Crafting the Article
- Look for content written by experts in the field that relates to your article idea. If you are doing a magazine article on dying bee populations in California, for example, you should try to read texts written by at least two bee experts and/or a beekeeper who studies bee populations in California.
- You should ensure any texts you use as part of your research are credible and accurate. Be wary of websites online that contain lots of advertisements or those that are not affiliated with a professionally recognized association or field of study. Make sure you check if any of the claims made by an author have been disputed by other experts in the field or have been challenged by other experts. Try to present a well-rounded approach to your research so you do not appear biased or slanted in your research.
- You can also do an online search for individuals who may serve as good expert sources based in your area. If you need a legal source, you may ask other freelance writers who they use or ask for a contact at a police station or in the legal system.
- Prepare a list of questions before the interview. Research the source’s background and level of expertise. Be specific in your questions, as interviewees usually like to see that you have done previous research and are aware of the source’s background.
- Ask open-ended questions, avoid yes or no questions. For example, rather than asking, "Did you witness the test trials of this drug?" You can present an open-ended question, "What can you tell me about the test trials of this drug?" Be an active listener and try to minimize the amount of talking you do during the interview. The interview should be about the subject, not about you.

···

Tasks to carry out
1. Answer these questions using the article-writing guide above:
(a) In the bee example, at least how many bee experts should you read?
(b) Whom does the guide suggest asking if you need a legal source?
(c) What kind of interview questions does the guide say to avoid?
2. Carry on the article-writing guide above, picking up after its final sentence.

Information provided
···

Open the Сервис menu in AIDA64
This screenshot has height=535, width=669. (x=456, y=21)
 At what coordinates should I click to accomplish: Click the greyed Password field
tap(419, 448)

···

Outputs for the tasks
1.
(a) At least two.
(b) Other freelance writers, or a contact at a police station or in the legal system.
(c) Yes or no questions.

2.
- Make sure you end the interview with the question: “Is there anything I haven’t asked you about this topic that I should know about?” You can also ask for referrals to other sources by asking, “Who disagrees with you on your stance on this issue?” and “Who else should I talk to about this issue?”
- Don’t be afraid to contact the source with follow-up questions as your research continues. As well, if you have any controversial or possibly offensive questions to ask the subject, save them for last.
- The best way to transcribe your interviews is to sit down with headphones plugged into your tape recorder and set aside a few hours to type out the interviews. There is no short and quick way to transcribe unless you decide to use a transcription service, which will charge you a fee for transcribing your interviews.
- Your outline should include the main point or angle of the article in the introduction, followed by supporting points in the article body, and a restatement or further development of your main point or angle in your conclusion section.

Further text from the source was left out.